Break-even analysis allows you to determine the business revenue necessary to pay all your expenses. Break-even analysis is a simple and powerful financial-management technique related to business profits. At the break-even point, a business doesn’t make any money, but it also doesn’t lose any money. In general, you want to know a business’s break-even point because it represents a sales level you must surpass to make money.
The Trick to Calculating Break-Even Points
To calculate a business’s break-even point, you need to determine the total fixed costs of a business and its gross profit margin as a percentage. A business’s fixed costs are those expenses a business must pay regardless of the sales volume.
In a retailing business, for example, fixed costs probably include rent, salaries of sales clerks, and other overhead expenses such as utilities and insurance. If a business’s fixed costs include $20,000 in monthly rent (which also includes utilities and property insurance) and $40,000 in salaries, the business’s fixed costs equal $60,000 a month.
A business’s gross profit margin percentage is the difference between sales and its variable costs expressed as percentage of sales. You can calculate the gross margin percentage either on a per-unit basis or by using total sales and total variable costs.
Suppose you want to calculate the gross profit margin on a per-unit basis. If you own a retailing business that sells T-shirts for $20 and the T-shirts cost you $10, your gross profit margin per unit is $10 or, restated as a percentage, your gross profit margin is 50 percent, calculated as $10 divided by $20.
To calculate a break-even point, you figure out how much gross profit margin needs to be generated in order to pay for the business’s fixed costs. In the case of the T-shirt retailing business with $60,000 of fixed costs and an 50 percent gross profit margin, the retailer must sell enough T-shirts so that the gross profit earned on the T-shirts pays the fixed costs.

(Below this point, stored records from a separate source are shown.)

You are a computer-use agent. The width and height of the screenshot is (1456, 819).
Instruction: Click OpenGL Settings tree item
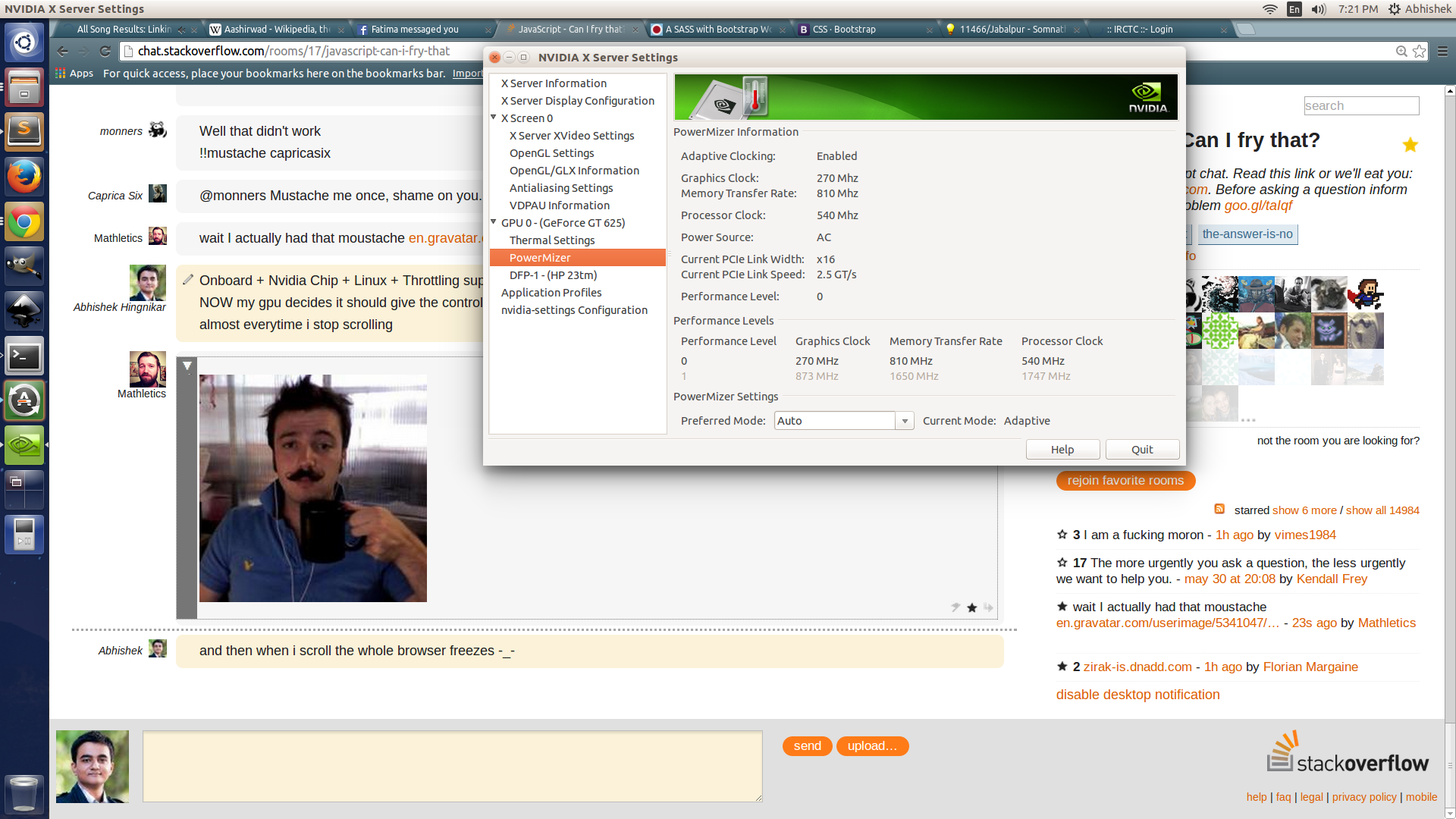[551, 152]
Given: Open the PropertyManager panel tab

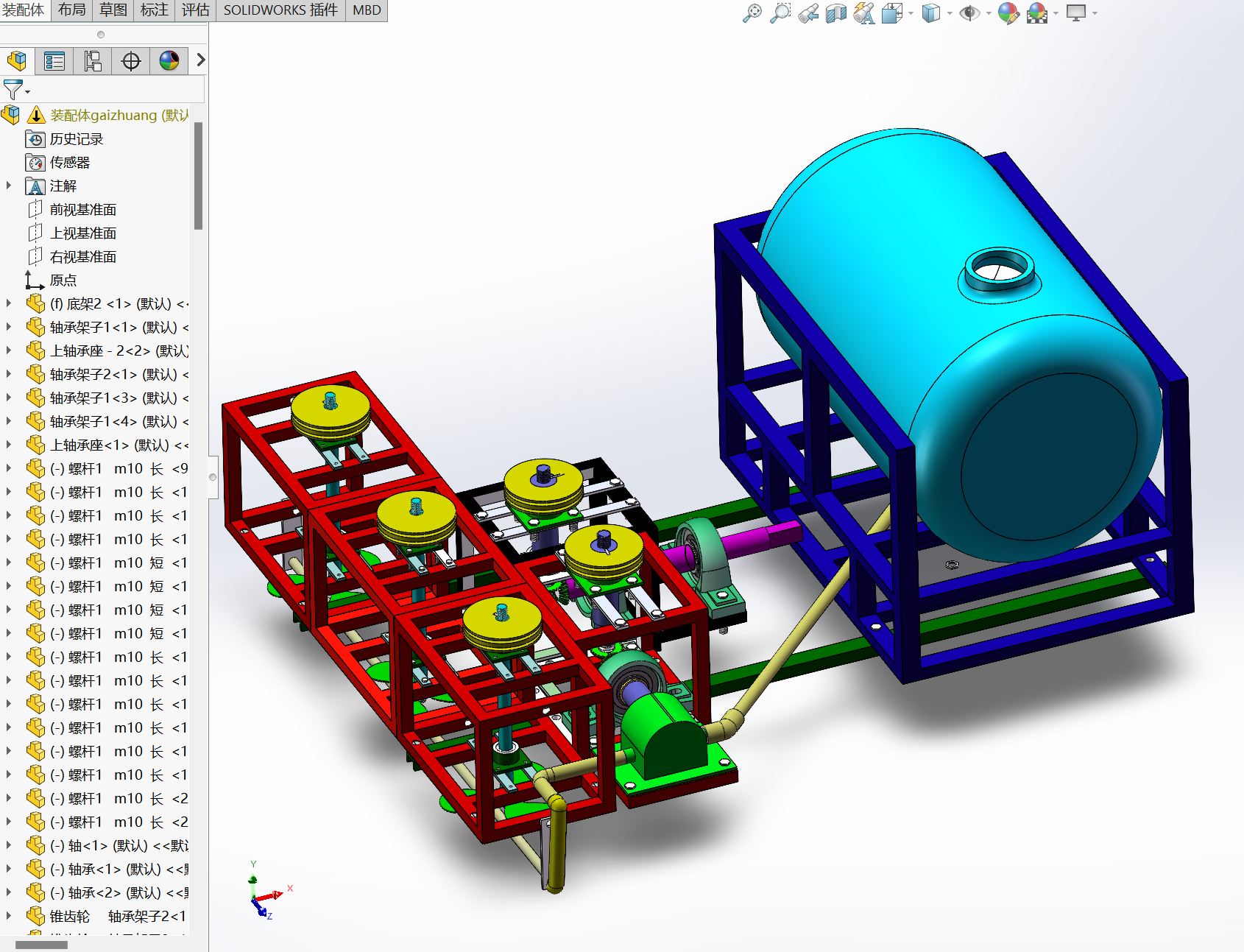Looking at the screenshot, I should [54, 61].
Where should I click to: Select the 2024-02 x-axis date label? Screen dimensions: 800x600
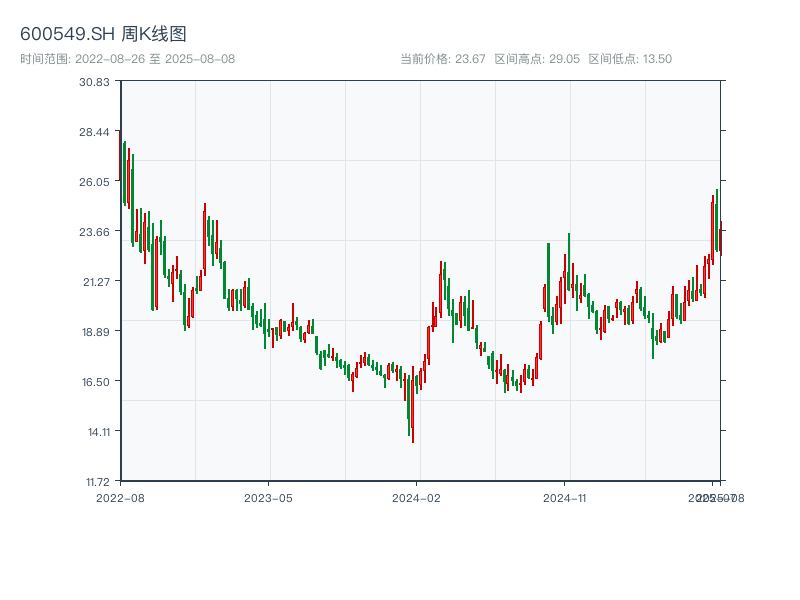(417, 497)
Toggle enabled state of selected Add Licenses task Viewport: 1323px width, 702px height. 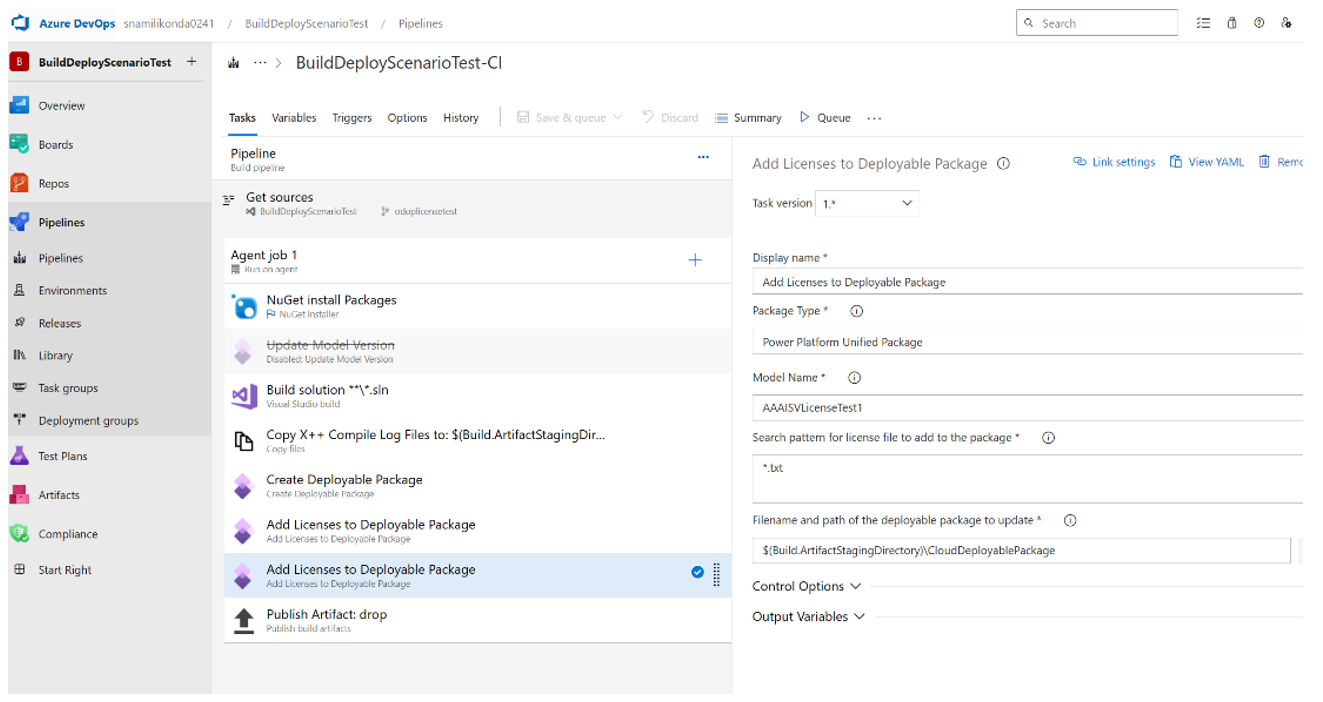[x=697, y=574]
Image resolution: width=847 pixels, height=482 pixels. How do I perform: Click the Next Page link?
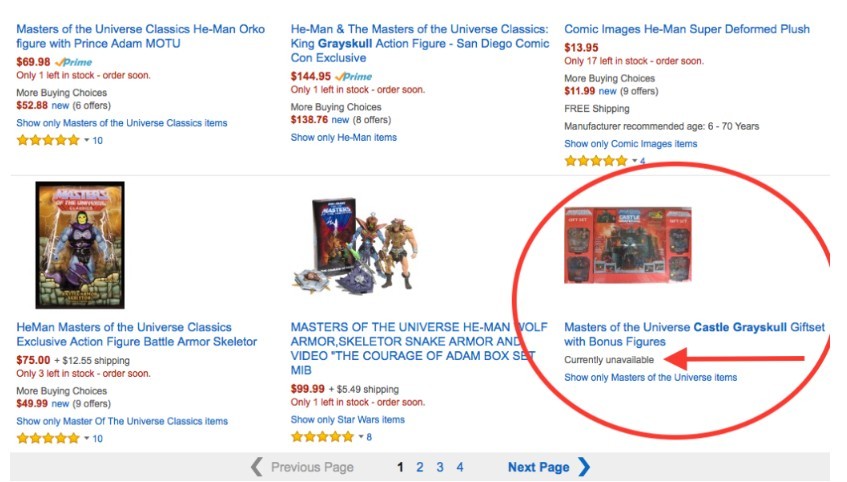538,467
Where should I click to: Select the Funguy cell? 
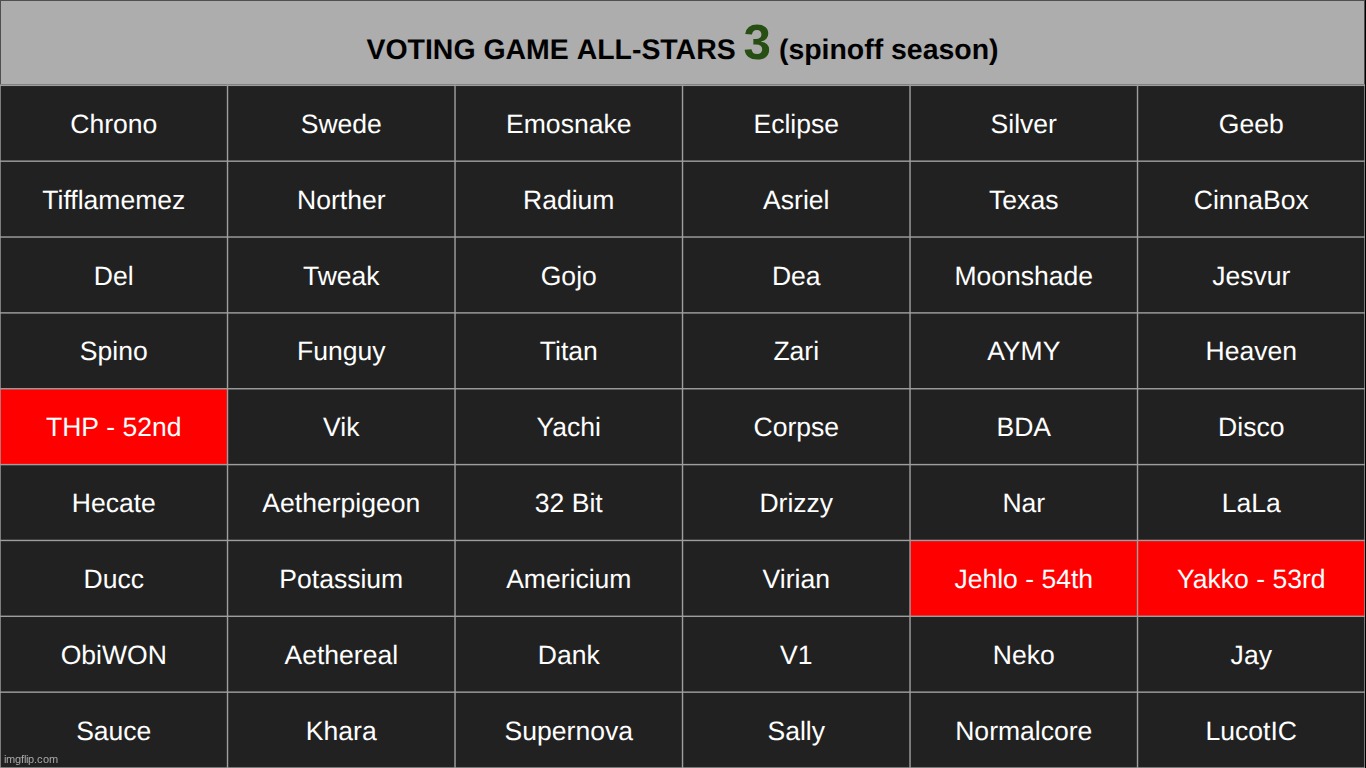341,351
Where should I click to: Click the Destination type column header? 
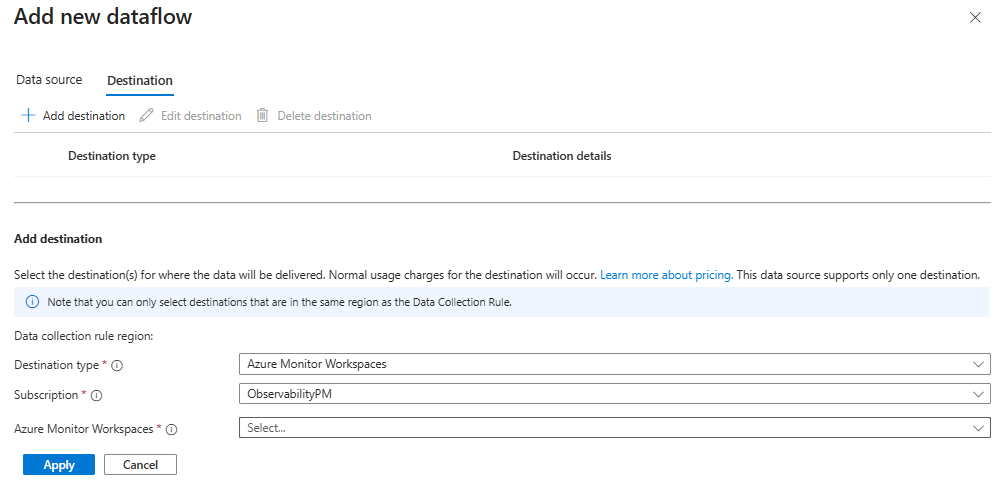tap(112, 156)
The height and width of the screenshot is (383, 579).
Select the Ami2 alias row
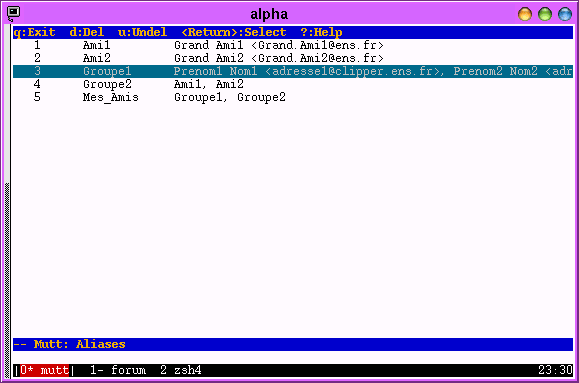click(x=293, y=58)
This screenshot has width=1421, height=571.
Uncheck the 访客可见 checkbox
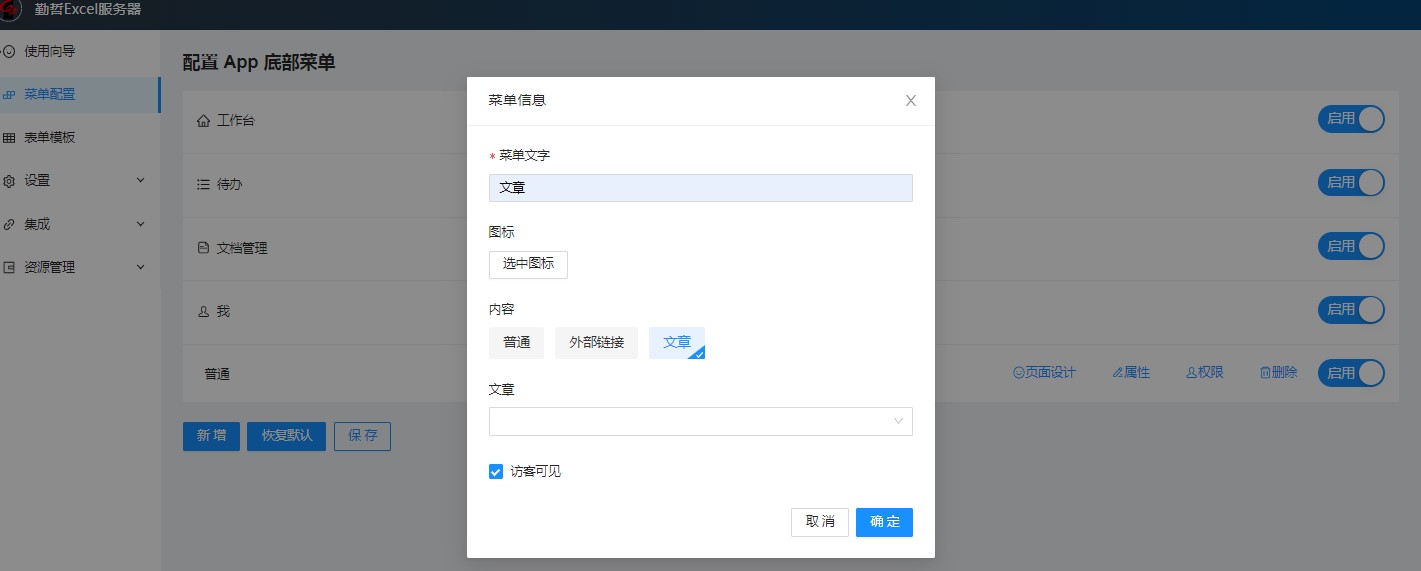pos(496,472)
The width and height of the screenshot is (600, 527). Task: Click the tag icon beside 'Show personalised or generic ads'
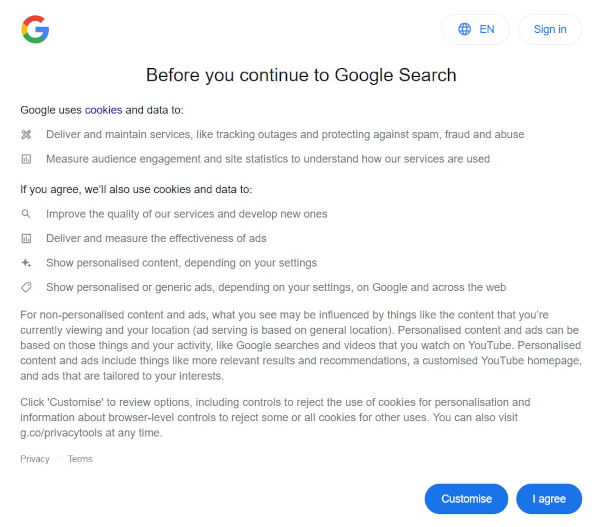(x=26, y=287)
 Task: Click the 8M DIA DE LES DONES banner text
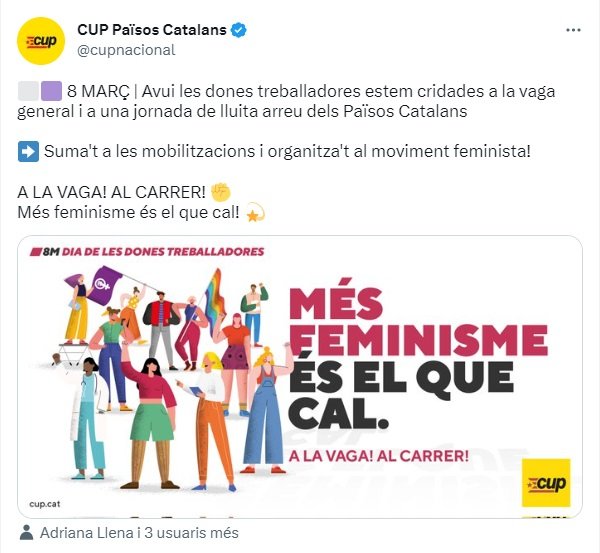pyautogui.click(x=147, y=252)
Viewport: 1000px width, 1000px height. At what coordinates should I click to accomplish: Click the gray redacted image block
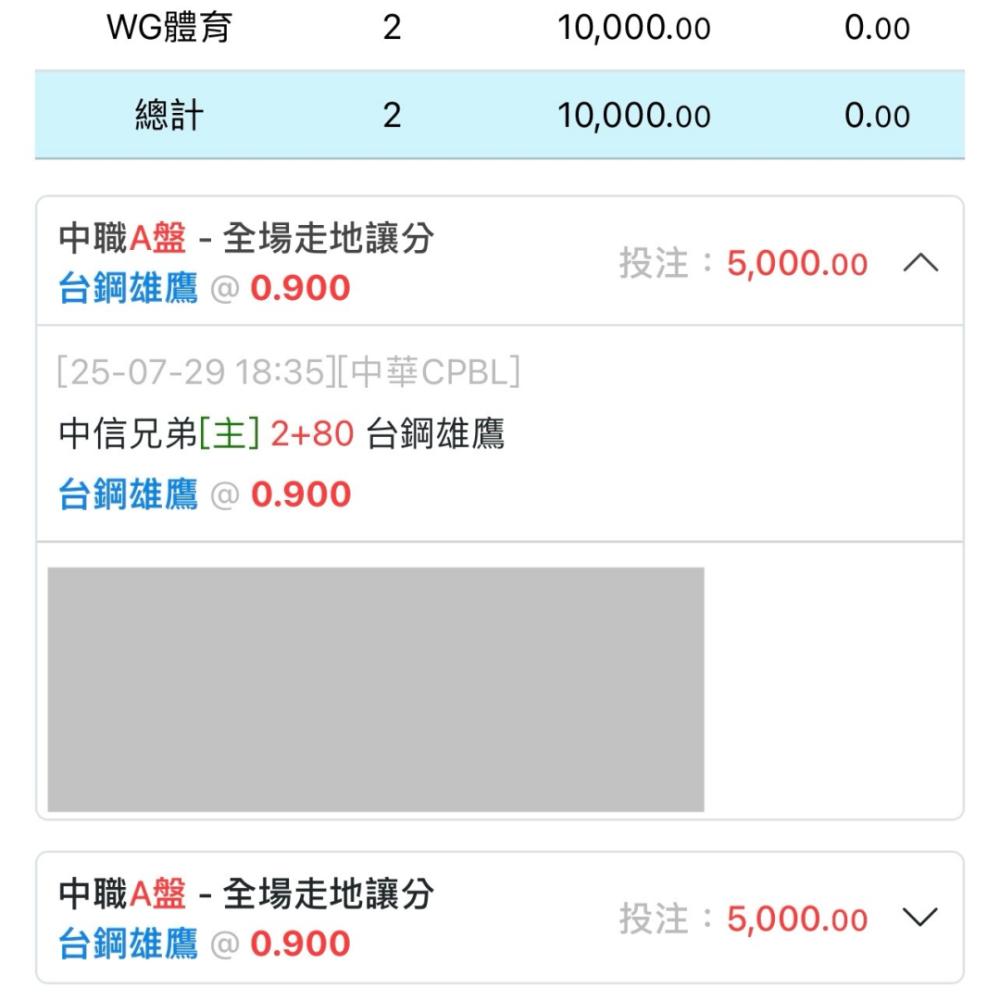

To calculate the T-shirts that must be sold to break even, use the following formula:
Break-even point = (fixed costs/gross profit margin)
In the case of the T-shirt retailing business, for example, you can calculate the number of T-shirts that must be sold to break even like this:
Break-even in units = ($60,000 fixed costs/50 percent)
When you divide the $60,000 by 50 percent, you calculate the sales necessary to break even: $120,000. At $20 a T-shirt, this works out to 6,000 T-shirts.
You can test this number by creating a worksheet that describes the income and expenses expected if the retailer sells 6,000 T-shirts, as shown here:
|Income (6,000 $20 t-shirts)||$120,000|
|Var. Exp. (6,000 $10 t-shirts||$60,000|
|Profit (or Loss)||$0|
Using Quicken or QuickBooks to Make Break-Even Calculations Easier
The preceding discussion described how you can determine your business’s break-even point if you know your fixed costs and your gross profit margin. As a practical matter, however, you probably don’t know these two figures—at least not right off the bat. Does not knowing them mean you can’t calculate your break-even point? No, you can easily use Quicken or QuickBooks to develop the raw data you need.
To collect the raw data you need for your break-even analysis, you set up a couple of classes: one named Fixed, for tracking your fixed costs, and one named Variable, for tracking your variable costs.
To set up classes for segregating your fixed and variable costs, follow these steps, choose the Lists → Class command to display the Class List window. In Quicken, you then click the New command button to display the Set Up Class dialog box, which you use to name and describe the class. In QuickBooks, you click the Class button and then choose the New command to display the New Class dialog box, which you use to name and describe the class.
Note that you need to set up two classes: one for the fixed costs and one for the variable costs. Once you set up the Fixed and Variable cost classes, classify each cost you incur as either fixed or variable. Things such as rent, utilities, insurance, and salaries are probably fixed; items such as sales commissions, costs of products or services you sell, and delivery or freight charges are probably variable. To classify an expense as either fixed or variable in Quicken, follow the expense category with a forward slash and the class name. To classify an expense as either fixed or variable in QuickBooks, enter the class name when you record a check or bill.
To see what fixed and variable costs you’ve incurred in a year or month, produce a Profit and Loss statement that summarizes costs by both category and class. This will give you the total fixed costs—one of the pieces of data you need.
To calculate your gross profit margin, you can use the total sales and total variable costs figures and the following formula:
Gross profit margin = (sales – variable costs)/sales
If you need help performing break-even analysis, please contact us to set up an appointment. If you’ve got good financial records, we can probably come up with a rough break-even point quite quickly.
You should also know that once you begin breaking down your cost costs into its fixed and variable components that you can rather easily perform what’s known as profit-volume-cost analysis. Profit-volume-cost analysis lets you forecast how your profits change as sales volumes change. Profit-volume-cost analysis usually produces wonderful data for the business owner to use in planning and managing his or her business.